While those kinds of drugs often contain toxic ingredients, the more common problem is that they don't work, the report noted. For example, poor-quality drugs have led to the rise of drug-resistant tuberculosis, and drug-resistant staphylococcus infections are appearing in India, Latin America and sub-Saharan Africa. Citing the Pharmaceutical Security Institute—a network of 25 pharmaceutical companies' security divisions—the report noted that the illegal trade and manufacture of medications affected at least 124 countries in 2011, with developing countries hit hardest.
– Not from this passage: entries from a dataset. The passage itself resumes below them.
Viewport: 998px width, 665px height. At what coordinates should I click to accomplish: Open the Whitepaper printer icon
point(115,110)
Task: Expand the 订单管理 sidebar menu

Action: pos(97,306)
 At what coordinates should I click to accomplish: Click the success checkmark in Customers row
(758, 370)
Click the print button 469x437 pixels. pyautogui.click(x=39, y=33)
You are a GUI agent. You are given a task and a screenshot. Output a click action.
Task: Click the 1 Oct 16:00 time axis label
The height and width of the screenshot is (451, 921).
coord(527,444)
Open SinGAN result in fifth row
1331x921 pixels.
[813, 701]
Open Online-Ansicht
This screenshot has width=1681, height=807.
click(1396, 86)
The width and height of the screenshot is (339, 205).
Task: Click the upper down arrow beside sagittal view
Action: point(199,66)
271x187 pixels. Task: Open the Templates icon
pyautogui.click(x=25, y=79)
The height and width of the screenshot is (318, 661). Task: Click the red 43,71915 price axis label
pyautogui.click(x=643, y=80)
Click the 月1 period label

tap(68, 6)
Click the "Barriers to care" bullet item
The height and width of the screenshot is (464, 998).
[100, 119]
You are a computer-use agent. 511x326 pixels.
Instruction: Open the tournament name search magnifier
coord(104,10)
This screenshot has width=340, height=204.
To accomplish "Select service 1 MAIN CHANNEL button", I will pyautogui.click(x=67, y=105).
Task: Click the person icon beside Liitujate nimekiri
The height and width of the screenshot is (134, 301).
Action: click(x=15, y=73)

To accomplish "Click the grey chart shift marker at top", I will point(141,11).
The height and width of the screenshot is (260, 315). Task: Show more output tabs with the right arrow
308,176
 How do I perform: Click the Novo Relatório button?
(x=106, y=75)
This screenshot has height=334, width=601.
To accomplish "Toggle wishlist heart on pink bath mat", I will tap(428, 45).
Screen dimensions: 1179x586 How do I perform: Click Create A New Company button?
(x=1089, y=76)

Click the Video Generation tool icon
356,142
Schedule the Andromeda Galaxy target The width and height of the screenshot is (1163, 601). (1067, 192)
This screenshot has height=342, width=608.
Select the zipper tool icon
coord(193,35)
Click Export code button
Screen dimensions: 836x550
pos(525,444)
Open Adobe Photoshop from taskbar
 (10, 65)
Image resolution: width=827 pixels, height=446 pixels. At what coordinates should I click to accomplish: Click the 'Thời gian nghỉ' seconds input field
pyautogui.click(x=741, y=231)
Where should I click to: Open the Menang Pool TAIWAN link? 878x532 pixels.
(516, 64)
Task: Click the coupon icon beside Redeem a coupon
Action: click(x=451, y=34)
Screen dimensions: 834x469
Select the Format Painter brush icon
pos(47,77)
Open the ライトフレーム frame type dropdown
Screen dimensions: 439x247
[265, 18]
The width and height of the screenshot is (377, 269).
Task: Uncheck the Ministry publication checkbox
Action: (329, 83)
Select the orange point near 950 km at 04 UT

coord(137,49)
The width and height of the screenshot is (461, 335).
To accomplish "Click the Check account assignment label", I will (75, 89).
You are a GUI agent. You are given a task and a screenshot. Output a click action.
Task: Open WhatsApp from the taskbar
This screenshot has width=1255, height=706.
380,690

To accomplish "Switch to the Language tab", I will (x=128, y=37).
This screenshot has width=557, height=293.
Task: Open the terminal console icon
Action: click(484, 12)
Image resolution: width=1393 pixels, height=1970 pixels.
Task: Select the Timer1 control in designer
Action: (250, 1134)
Consequently, the IOM said the World Health Assembly (the decisionmaking arm of the World Health Organization) should work with the United Nations Office on Drugs and Crime and the World Customs Organization to establish a transparent process for developing a code of practice on falsified and substandard medicines. That code should include guidelines on surveillance, regulation and law enforcement, and it should enable states and the international community to both prevent and respond to drug-quality problems.
Meanwhile, the report found secondary wholesalers to be the weakest link in the U.S. drug distribution chain. “What we're seeing in the United States—and doubly so in developing countries—is a race to the bottom,” Lawrence Gostin, director of the WHO's Collaborating Center on Public Health Law and Human Rights, said in a news release about the report. “Unscrupulous drug suppliers seek the state or country with the weakest regulatory and law enforcement standards. We need to encourage a status competition for the finest regulatory oversight.”
The IOM recommends that state licensing boards only license wholesalers and distributors that meet the National Association of Boards of Pharmacy accreditation standards, and that the FDA—together with state licensing boards—should establish a public database to share information on suspended and revoked wholesale licenses. It also recommends that Congress authorize and fund the FDA to establish a track-and-trace system that would give each product a unique identifier. Until then, the FDA should set up working groups of stakeholders that include the International Federation of Pharmaceutical Manufacturers and Associations and the Generic Pharmaceutical Association to promote voluntary tracking and tracing for all supply-chain players.
“This new report reiterates what we have long known: the infiltration of our global supply chain with dangerous, illegitimate drugs is a serious public health problem,” Rep. Henry Waxman (D-Calif.), ranking member of the House Energy and Commerce Committee, said in a statement. “California has already passed a law to require individual units of drugs to be accounted for at each step along the supply chain. I hope we can pass a law at the federal level that provides the same level of protection as California's model legislation.”
Last fall, Waxman and other members of the Energy and Commerce Oversight and Investigations Subcommittee questioned FDA Administrator Margaret Hamburg about why the agency didn't do more to prevent a deadly fungal meningitis outbreak linked to a contaminated injectable steroid at the New England Compounding Center in Framingham, Mass. The IOM report cited the company's “negligent production” in the report.